▶ _Отрывок_:
┄┄┄┄┄┄┄┄┄┄┄┄┄┄┄┄┄┄┄┄
Проблемы комизма и смеха.

Глава 10. Человек-вещь.

Изображение человека как вещи комично по тем же причинам и при тех же условиях, что изображение его в облике животного. «Сороки короткохвостые», «колпаки», «сморчки короткобрюхие» — этими и другими словами городничий ругает Бобчинского и Добчинского. Животные (сороки) и предметы (колпаки, сморчки) здесь названы вместе.

В «Талантах и поклонниках» Островского старый артист Нароков говорит об антрепренере: «Дерево он у нас, дерево, дуб, скотина». «Тумба!» — говорит в рассказе Чехова отец невесты своей жене, когда она, чтобы благословить молодых, вместо иконы второпях снимает со стены портрет писателя Лажечникова.

Ругательства и всяческие уподобления вообще бывают очень колоритны как в жизни, так и в литературных произведениях. Виндзорские кумушки называют Фальстафа «Водянистой тыквой». В комедии Островского «Правда — хорошо, а счастье лучше» Филицата говорит о купце, который находится в полном подчинении у своей матери: «Балалайка бесструнная», — и тем совершенно точно определяет его сущность.
┄┄┄┄┄┄┄┄┄┄┄┄┄┄┄┄┄┄┄┄
▶ _Задание_:
Выпишите из отрывка о человеке-вещи участок от слов «Ругательства и всяческие» до слов «определяет его сущность.» включительно, без единого изменения.

▶ _Листинг данных_:
┄┄┄┄┄┄┄┄┄┄┄┄┄┄┄┄┄┄┄┄
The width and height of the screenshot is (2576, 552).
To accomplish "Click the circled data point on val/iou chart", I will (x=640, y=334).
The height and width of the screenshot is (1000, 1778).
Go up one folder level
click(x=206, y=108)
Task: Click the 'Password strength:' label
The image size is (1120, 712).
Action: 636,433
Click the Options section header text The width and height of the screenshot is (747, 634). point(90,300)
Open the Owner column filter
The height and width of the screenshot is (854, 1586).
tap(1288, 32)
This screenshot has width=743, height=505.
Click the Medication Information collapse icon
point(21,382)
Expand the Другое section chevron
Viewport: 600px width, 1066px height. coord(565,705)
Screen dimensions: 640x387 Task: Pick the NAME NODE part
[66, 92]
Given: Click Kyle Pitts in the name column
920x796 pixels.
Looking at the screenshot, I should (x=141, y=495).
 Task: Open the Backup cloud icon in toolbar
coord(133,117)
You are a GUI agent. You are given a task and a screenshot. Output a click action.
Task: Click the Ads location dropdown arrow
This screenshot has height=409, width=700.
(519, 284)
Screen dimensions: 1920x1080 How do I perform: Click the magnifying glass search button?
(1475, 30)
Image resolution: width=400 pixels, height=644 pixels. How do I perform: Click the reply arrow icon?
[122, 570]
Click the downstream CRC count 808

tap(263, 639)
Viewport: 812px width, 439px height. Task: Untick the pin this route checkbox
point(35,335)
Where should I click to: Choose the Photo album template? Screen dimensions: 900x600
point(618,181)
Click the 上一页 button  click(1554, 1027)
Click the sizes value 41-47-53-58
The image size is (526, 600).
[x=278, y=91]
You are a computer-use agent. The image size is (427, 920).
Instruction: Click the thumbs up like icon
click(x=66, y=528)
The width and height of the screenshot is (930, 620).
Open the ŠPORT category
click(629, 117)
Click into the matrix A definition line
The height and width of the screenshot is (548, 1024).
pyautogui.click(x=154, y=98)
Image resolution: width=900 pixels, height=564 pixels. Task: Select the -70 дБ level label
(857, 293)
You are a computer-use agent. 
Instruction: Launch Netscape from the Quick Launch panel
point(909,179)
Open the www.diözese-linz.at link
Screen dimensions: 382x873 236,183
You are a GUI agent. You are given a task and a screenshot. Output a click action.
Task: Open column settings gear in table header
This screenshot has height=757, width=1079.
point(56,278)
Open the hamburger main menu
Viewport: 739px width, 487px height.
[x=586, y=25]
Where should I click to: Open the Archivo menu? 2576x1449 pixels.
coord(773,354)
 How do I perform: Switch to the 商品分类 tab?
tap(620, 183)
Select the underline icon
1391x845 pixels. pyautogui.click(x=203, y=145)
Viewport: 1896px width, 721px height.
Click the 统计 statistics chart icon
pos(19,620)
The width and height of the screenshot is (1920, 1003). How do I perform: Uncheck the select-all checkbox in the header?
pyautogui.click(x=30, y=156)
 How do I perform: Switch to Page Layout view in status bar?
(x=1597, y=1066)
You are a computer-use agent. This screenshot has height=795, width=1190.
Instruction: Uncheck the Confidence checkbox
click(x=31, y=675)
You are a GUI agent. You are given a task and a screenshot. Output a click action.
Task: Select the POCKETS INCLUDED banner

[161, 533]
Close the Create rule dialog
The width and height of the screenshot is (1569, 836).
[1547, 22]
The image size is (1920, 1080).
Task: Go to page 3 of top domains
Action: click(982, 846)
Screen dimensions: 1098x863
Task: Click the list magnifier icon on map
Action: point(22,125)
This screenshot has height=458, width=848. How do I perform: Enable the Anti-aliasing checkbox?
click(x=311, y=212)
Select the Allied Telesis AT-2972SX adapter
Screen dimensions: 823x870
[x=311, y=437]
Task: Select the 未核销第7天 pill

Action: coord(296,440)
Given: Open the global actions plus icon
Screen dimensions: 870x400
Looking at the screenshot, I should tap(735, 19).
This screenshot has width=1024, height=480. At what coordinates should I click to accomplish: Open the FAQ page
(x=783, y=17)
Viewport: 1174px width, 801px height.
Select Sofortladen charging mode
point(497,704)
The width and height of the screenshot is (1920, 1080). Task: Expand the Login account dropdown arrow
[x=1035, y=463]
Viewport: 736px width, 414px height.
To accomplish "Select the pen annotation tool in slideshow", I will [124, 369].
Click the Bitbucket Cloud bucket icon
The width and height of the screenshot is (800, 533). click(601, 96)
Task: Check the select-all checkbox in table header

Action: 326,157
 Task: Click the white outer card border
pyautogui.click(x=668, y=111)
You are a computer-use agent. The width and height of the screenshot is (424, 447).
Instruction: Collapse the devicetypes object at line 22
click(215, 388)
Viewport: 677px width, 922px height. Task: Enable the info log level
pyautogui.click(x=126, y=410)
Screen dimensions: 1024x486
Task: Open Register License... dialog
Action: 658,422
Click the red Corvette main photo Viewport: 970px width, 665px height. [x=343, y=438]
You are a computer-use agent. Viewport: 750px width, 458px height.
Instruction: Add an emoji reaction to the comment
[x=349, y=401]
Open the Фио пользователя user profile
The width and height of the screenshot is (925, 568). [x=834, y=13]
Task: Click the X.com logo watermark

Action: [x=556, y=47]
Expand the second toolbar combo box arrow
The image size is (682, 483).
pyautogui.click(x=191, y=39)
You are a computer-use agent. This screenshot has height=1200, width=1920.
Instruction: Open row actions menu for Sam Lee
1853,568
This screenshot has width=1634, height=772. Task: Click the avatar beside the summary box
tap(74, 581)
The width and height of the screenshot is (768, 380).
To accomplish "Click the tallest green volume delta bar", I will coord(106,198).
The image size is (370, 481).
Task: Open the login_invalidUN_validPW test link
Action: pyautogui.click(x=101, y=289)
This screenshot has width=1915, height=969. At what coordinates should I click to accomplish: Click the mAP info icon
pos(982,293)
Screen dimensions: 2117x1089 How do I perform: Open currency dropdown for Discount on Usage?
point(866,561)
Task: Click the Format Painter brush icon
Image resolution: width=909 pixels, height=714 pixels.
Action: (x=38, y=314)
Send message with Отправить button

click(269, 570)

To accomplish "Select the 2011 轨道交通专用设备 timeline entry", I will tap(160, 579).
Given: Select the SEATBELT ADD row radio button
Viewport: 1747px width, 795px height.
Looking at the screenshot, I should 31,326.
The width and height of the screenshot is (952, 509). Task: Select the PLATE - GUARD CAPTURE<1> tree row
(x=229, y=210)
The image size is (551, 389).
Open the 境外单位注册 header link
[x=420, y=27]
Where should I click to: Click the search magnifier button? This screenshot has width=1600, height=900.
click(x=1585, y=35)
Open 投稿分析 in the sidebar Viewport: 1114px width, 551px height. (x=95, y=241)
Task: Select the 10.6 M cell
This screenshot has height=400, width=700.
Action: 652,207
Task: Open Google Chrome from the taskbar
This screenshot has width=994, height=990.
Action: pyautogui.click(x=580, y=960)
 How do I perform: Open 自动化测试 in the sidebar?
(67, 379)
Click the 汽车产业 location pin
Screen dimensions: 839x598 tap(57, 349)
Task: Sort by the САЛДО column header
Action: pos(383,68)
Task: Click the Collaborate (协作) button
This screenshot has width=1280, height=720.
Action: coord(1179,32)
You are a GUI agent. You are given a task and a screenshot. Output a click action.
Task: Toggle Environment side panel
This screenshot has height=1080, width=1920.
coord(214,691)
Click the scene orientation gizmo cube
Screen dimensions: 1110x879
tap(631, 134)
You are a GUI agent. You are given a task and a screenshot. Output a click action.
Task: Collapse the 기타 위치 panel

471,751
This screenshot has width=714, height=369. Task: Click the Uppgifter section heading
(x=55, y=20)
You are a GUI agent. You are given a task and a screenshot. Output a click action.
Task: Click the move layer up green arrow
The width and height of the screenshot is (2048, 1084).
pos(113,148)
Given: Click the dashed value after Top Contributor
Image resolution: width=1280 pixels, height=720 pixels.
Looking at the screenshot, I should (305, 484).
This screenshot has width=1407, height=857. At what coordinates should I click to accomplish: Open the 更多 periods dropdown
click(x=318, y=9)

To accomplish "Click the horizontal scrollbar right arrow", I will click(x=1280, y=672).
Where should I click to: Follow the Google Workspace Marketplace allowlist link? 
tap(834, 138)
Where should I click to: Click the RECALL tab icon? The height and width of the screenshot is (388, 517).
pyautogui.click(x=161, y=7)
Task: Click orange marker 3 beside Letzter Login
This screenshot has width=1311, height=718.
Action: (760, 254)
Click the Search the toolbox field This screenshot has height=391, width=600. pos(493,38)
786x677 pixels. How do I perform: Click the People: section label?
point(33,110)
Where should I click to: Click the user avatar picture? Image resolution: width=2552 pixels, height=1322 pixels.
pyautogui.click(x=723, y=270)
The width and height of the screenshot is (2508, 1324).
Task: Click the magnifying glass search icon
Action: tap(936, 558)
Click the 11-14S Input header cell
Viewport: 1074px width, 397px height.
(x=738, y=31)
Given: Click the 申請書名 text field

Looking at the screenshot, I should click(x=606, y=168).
┄┄┄┄┄┄┄┄┄┄┄┄┄┄┄┄┄┄┄┄
▶ _Ответ_:
Ругательства и всяческие уподобления вообще бывают очень колоритны как в жизни, так и в литературных произведениях. Виндзорские кумушки называют Фальстафа «Водянистой тыквой». В комедии Островского «Правда — хорошо, а счастье лучше» Филицата говорит о купце, который находится в полном подчинении у своей матери: «Балалайка бесструнная», — и тем совершенно точно определяет его сущность.